Aside from her growling at other dogs near her kennel, she was very well-behaved while she was in it. She didn't even roll it over! On Saturday I left to go to the bathroom and accidentally left the zipper partway open. She didn't leave her kennel. Sunday I did it again and she bolted and came looking for me. I think it was because someone sat in my chair and Ris got worried. Not a big deal. As soon as I came to her she followed me back to her kennel and went back inside.

It was so nice to be able to work around so many dogs (about 16 in total) and people in a new place. Considering how worried Ris still is in situations like this, she did amazingly well.
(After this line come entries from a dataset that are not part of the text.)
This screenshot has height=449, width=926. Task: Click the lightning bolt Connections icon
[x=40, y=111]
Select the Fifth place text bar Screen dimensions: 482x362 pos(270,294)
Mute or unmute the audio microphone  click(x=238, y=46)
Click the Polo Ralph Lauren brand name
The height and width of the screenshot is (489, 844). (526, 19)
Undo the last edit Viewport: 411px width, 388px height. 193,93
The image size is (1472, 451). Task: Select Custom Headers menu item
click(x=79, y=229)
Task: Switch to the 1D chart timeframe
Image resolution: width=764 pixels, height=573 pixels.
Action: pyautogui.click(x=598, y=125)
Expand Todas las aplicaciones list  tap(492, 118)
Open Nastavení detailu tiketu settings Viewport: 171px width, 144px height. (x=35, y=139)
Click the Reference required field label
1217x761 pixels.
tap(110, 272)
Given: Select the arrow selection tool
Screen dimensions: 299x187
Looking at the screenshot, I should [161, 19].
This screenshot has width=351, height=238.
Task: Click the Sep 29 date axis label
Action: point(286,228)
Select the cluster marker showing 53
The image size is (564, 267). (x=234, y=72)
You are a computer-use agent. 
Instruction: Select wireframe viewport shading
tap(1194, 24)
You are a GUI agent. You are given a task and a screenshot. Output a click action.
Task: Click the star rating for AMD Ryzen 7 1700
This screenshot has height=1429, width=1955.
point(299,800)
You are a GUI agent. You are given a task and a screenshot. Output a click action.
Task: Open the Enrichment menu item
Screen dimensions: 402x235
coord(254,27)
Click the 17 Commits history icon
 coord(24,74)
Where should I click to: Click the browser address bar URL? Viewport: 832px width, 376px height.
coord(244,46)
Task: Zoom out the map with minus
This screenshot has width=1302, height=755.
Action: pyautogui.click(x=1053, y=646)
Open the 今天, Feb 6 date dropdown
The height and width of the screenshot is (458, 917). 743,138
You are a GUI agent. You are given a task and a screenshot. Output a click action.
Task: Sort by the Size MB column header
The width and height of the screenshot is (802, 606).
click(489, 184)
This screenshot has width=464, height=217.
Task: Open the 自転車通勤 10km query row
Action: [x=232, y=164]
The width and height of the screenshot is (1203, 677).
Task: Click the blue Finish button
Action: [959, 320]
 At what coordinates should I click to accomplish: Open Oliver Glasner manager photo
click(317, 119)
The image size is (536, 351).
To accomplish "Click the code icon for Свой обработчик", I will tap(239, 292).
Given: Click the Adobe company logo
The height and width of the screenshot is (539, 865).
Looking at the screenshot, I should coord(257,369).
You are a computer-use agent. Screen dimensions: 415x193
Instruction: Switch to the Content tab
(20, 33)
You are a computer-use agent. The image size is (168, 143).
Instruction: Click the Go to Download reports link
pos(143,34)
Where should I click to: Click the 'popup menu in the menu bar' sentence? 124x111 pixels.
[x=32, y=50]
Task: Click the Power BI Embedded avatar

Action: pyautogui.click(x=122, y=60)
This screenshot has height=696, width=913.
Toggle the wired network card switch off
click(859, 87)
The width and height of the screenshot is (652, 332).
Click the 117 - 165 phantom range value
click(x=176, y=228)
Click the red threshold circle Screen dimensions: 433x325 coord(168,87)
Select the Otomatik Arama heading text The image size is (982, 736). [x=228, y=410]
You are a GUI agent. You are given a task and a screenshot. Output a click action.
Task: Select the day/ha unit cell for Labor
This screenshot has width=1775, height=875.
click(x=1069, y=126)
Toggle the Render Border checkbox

She gave other dogs 'the eye' a few times but that was about as far as it went. She did growl and snarl at a dog while she was on my lap which meant she had to go back in her kennel. Otherwise, she did really well. I'm so proud of her. She's come so far in the short time we've been together even though she's still pretty nervous and scared a lot of the time. I'm so proud of my girly.





































We also made the paper.


----------



## Amaruq (Aug 29, 2001)

WTG Risa!!! Sounds like you two had a great weekend!









BTW Jamie when she escaped was she trailing or airscenting you?


----------



## tibvixie101 (Nov 26, 2007)

Good Girl Risa! She's making great progress!!


----------



## DancingCavy (Feb 19, 2001)

LOL, Ruq. Y'know, I'm not sure which she was doing. I heard a commotion in the main room about a dog being loose and I was on the opposite side of a 'bar' (in the kitchen) getting my sandwich together when I saw her walking down the hallway towards the exit. My brain instantly thought "That's my dog!" and I came out of the kitchen got her and sent her back to her kennel. Her nose wasn't on the floor so, if she was scenting at all, I don't think she was trailing.

It didn't take her long to realize the routine of the seminar either. Work a bit then back to the kennel. Once she practically dragged me in with her as I hadn't unhooked her leash as she went in.







As the seminar went on, I started asking her to go kennel from farther away and she did just that without stopping and sniffing.


----------



## Keeyah (Apr 24, 2007)

Well done Risa! She made the paper? Can I have an autograph!


----------



## kelso (Jan 22, 2007)

Risa and Jamie!


----------



## DancingCavy (Feb 19, 2001)

Thanks guys!!!

Ris says you can have her 'paw'tograph:


----------



## sklippstein (Apr 10, 2008)

good job to the both of you!


----------